Assignment
Taking the line with "ビューティーニュース (26, 2349)" as the first and the line with "スニーカー (16, 1604)" as the last, set down exactly every line in that range from the entries below, and no more.

Source material
● ● ● ● ●

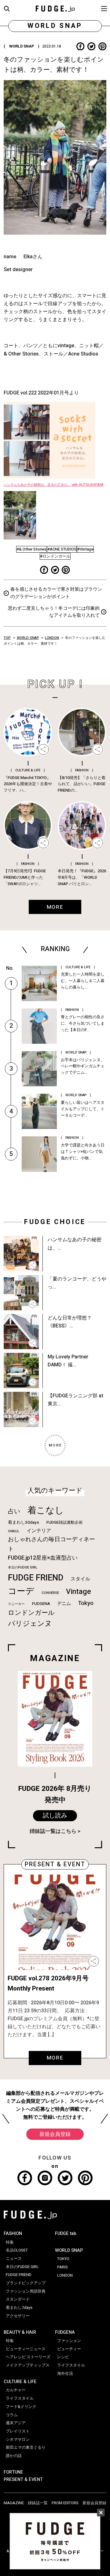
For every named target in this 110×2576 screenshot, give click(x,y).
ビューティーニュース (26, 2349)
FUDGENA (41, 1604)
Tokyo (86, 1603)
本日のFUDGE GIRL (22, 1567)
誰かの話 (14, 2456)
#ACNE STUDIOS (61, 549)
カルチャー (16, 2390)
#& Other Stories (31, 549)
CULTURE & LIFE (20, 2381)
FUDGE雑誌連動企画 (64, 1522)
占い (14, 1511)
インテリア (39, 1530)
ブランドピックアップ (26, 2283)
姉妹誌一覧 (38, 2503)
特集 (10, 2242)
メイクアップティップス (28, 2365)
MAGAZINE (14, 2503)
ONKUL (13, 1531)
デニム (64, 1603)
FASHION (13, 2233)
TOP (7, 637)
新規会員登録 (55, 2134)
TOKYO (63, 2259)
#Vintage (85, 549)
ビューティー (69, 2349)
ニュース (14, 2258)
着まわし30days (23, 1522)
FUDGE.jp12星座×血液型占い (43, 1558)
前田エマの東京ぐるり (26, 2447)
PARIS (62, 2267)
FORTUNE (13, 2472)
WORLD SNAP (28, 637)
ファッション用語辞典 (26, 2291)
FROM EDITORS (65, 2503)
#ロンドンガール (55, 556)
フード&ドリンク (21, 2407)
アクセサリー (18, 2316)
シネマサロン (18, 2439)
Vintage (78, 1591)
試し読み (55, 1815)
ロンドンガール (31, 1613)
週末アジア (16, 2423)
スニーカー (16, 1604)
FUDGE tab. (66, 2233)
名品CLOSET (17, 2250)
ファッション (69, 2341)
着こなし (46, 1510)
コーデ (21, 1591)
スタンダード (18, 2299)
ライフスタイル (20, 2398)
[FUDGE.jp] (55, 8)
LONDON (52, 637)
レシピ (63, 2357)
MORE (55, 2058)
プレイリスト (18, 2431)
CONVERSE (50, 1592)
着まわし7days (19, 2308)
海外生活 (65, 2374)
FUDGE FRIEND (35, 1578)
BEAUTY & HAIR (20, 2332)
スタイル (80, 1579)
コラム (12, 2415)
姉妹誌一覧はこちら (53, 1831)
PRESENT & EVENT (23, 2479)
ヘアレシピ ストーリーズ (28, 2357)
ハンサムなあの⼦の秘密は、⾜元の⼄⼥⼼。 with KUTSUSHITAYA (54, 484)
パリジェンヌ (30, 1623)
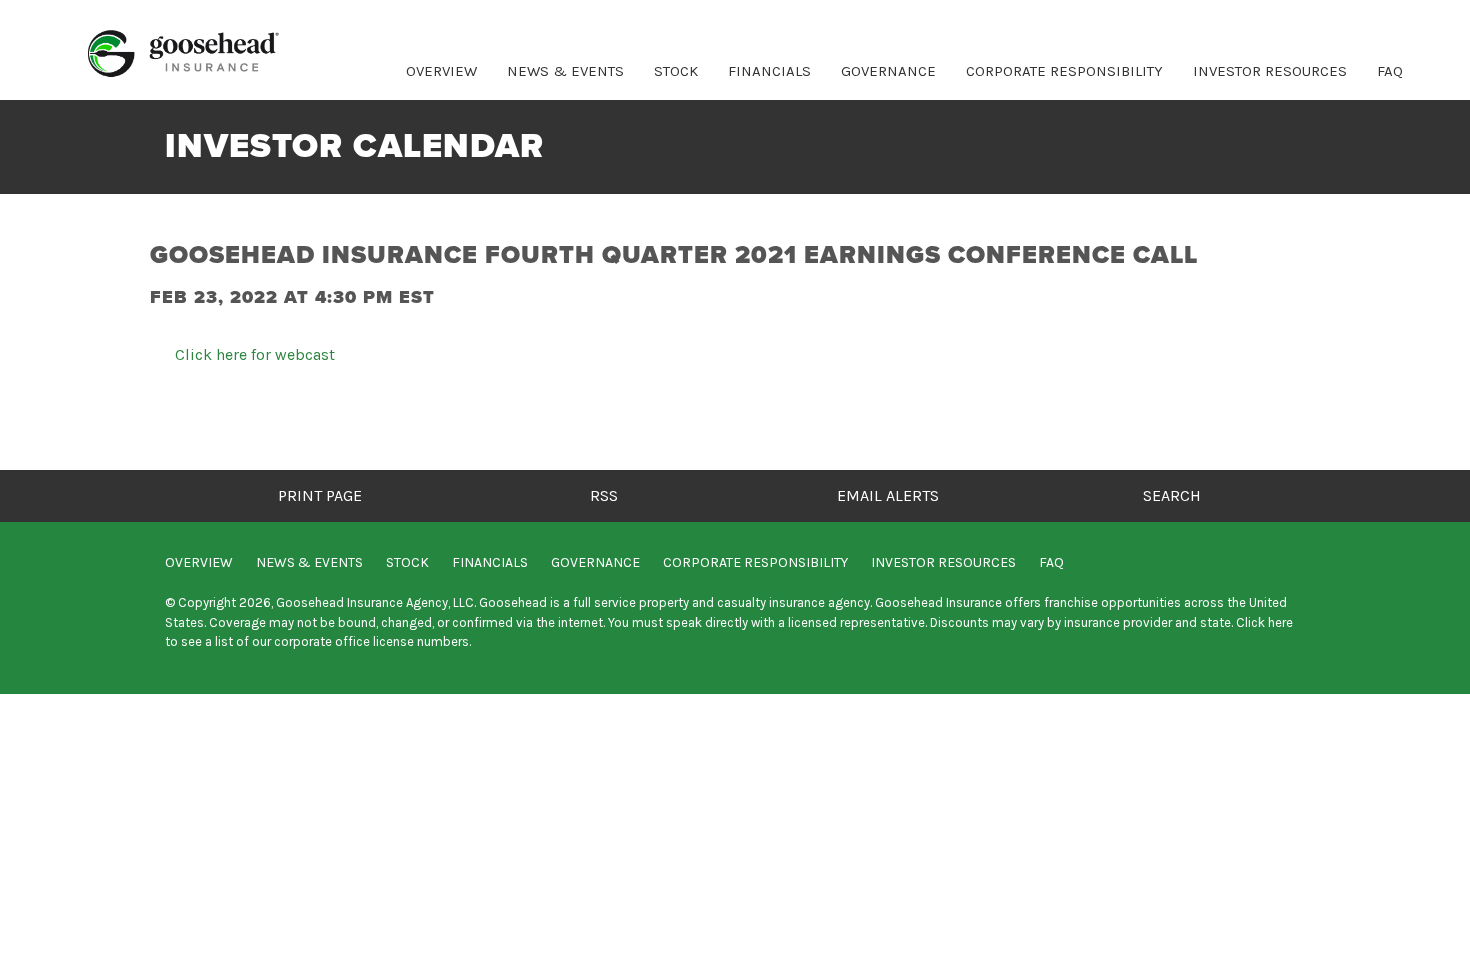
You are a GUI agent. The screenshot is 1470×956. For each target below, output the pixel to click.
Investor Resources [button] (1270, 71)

● ● ● ● ●

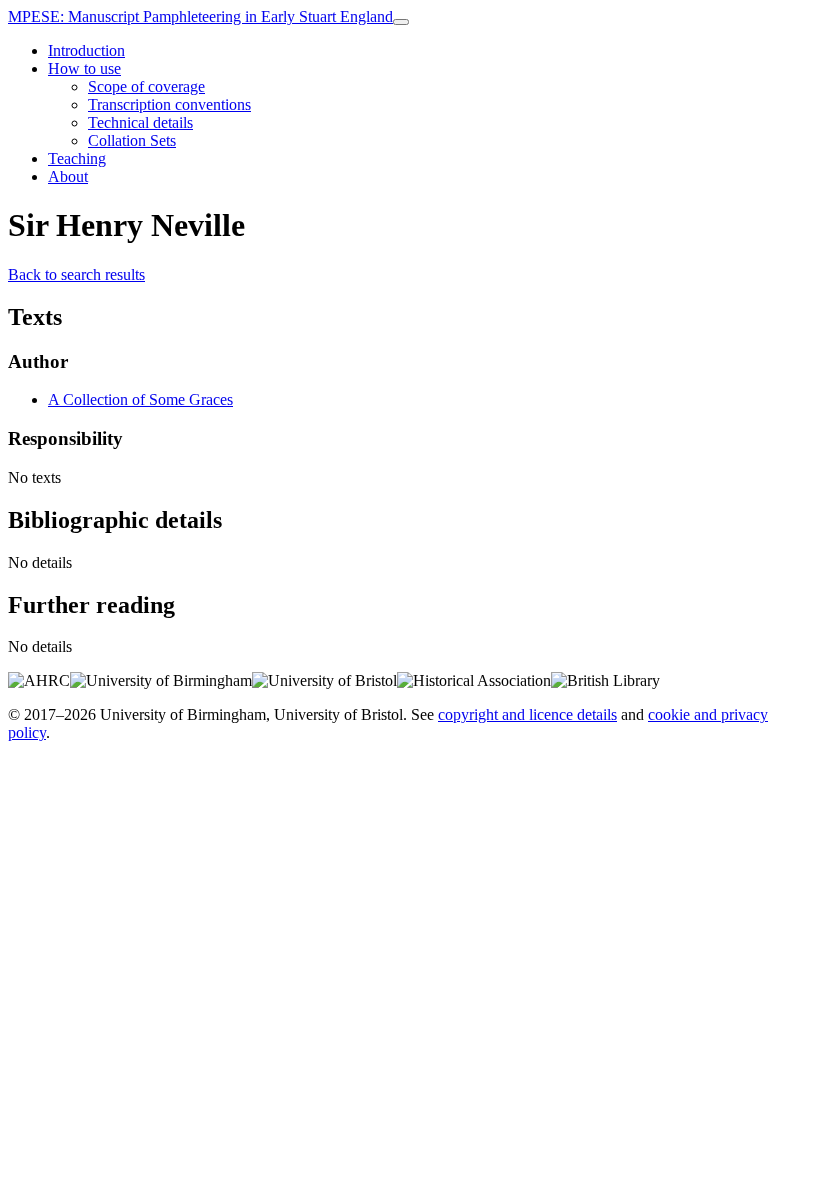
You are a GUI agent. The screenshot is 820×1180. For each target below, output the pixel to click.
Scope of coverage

● ● ● ● ●

Exercise answer
ビューティーニュース (26, 2349)
FUDGENA (41, 1604)
Tokyo (86, 1603)
本日のFUDGE GIRL (22, 1567)
誰かの話 (14, 2456)
#ACNE STUDIOS (61, 549)
カルチャー (16, 2390)
#& Other Stories (31, 549)
CULTURE & LIFE (20, 2381)
FUDGE雑誌連動企画 (64, 1522)
占い (14, 1511)
インテリア (39, 1530)
ブランドピックアップ (26, 2283)
姉妹誌一覧 (38, 2503)
特集 (10, 2242)
メイクアップティップス (28, 2365)
MAGAZINE (14, 2503)
ONKUL (13, 1531)
デニム (64, 1603)
FASHION (13, 2233)
TOP (7, 637)
新規会員登録 (55, 2134)
TOKYO (63, 2259)
#Vintage (85, 549)
ビューティー (69, 2349)
ニュース (14, 2258)
着まわし30days (23, 1522)
FUDGE.jp12星座×血液型占い (43, 1558)
前田エマの東京ぐるり (26, 2447)
PARIS (62, 2267)
FORTUNE (13, 2472)
WORLD SNAP (28, 637)
ファッション用語辞典 (26, 2291)
FROM EDITORS (65, 2503)
#ロンドンガール (55, 556)
フード&ドリンク (21, 2407)
アクセサリー (18, 2316)
シネマサロン (18, 2439)
Vintage (78, 1591)
試し読み (55, 1815)
ロンドンガール (31, 1613)
週末アジア (16, 2423)
スニーカー (16, 1604)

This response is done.